About this task: What follows is a set of records. Copy them exactly and leave out the images.

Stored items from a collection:
################
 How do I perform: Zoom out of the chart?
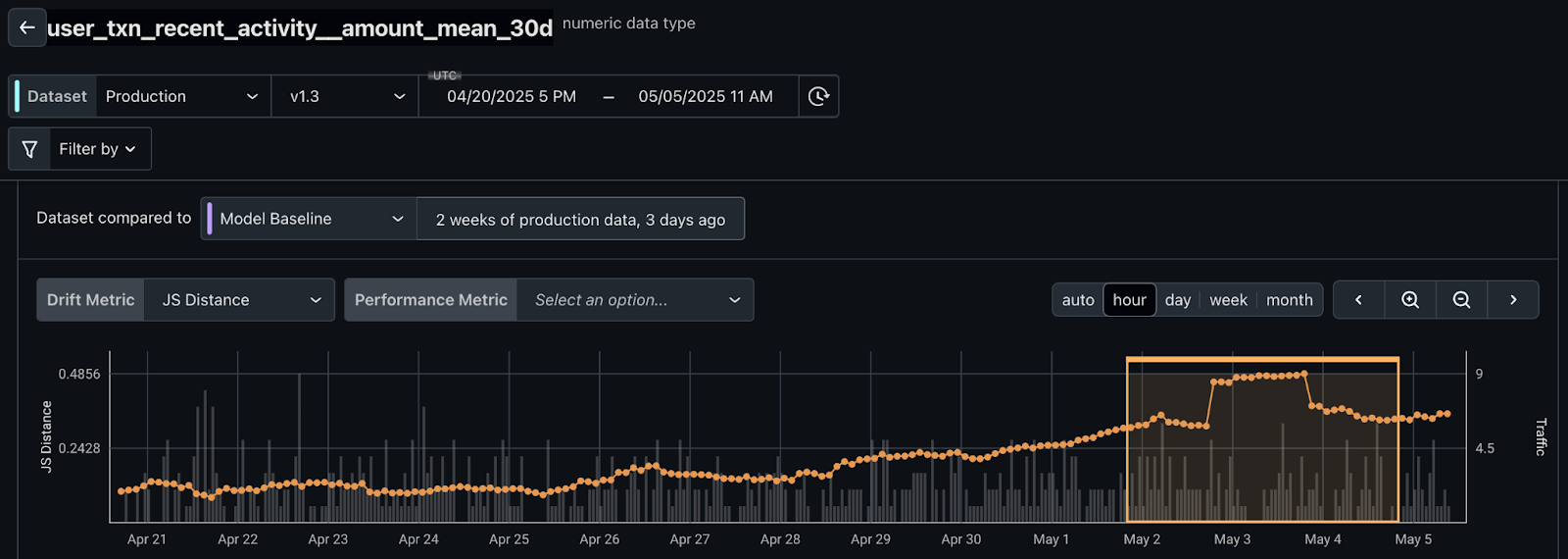point(1461,300)
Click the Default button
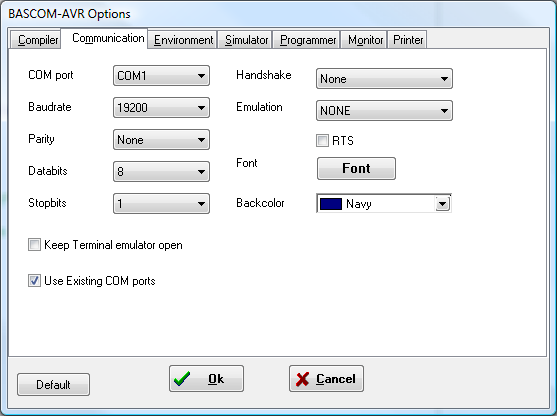This screenshot has width=557, height=416. click(53, 384)
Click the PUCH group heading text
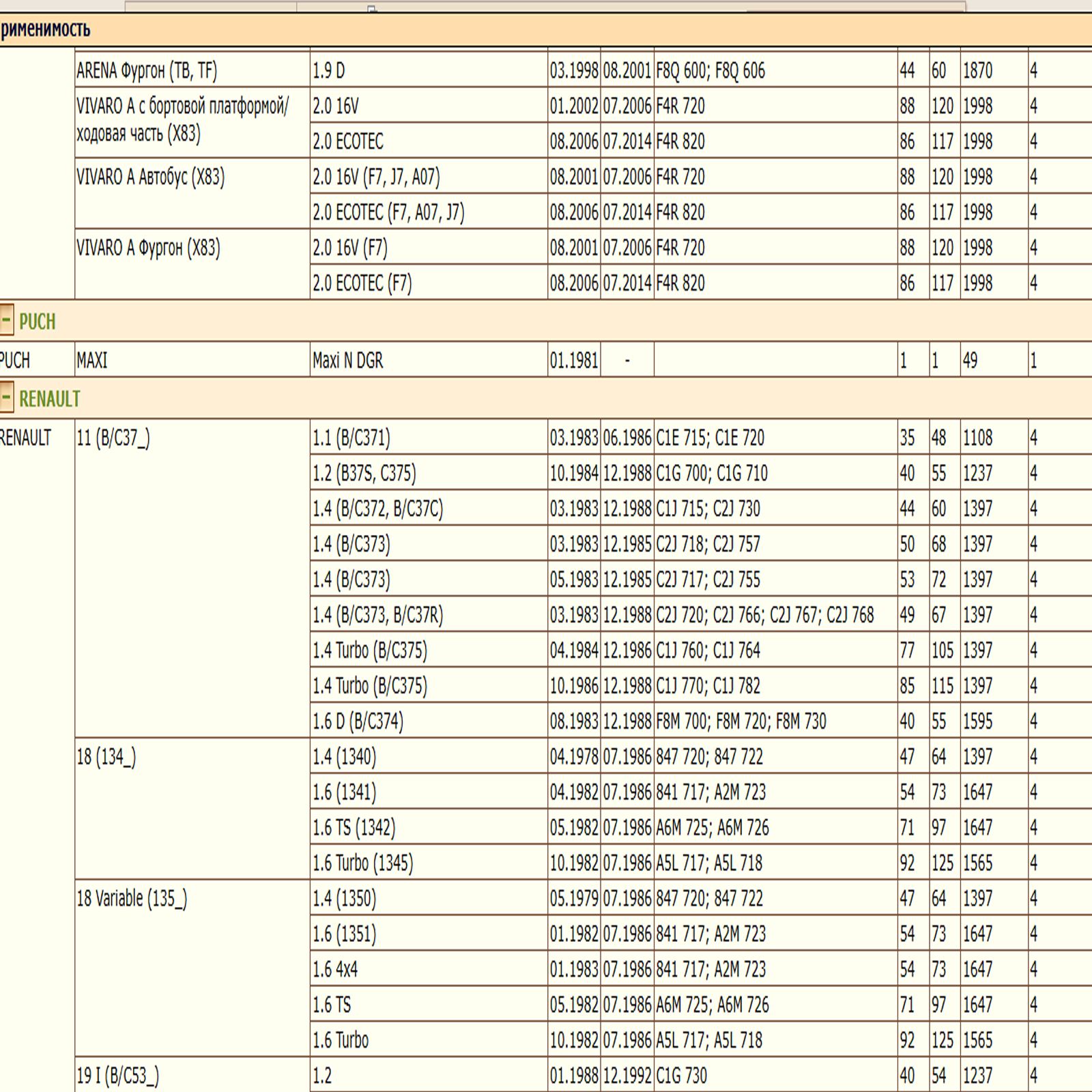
################
Completed exercise:
 How do I perform: Zoom out of the chart?
point(1461,300)
Click the Default button
This screenshot has width=557, height=416. click(53, 384)
Click the PUCH group heading text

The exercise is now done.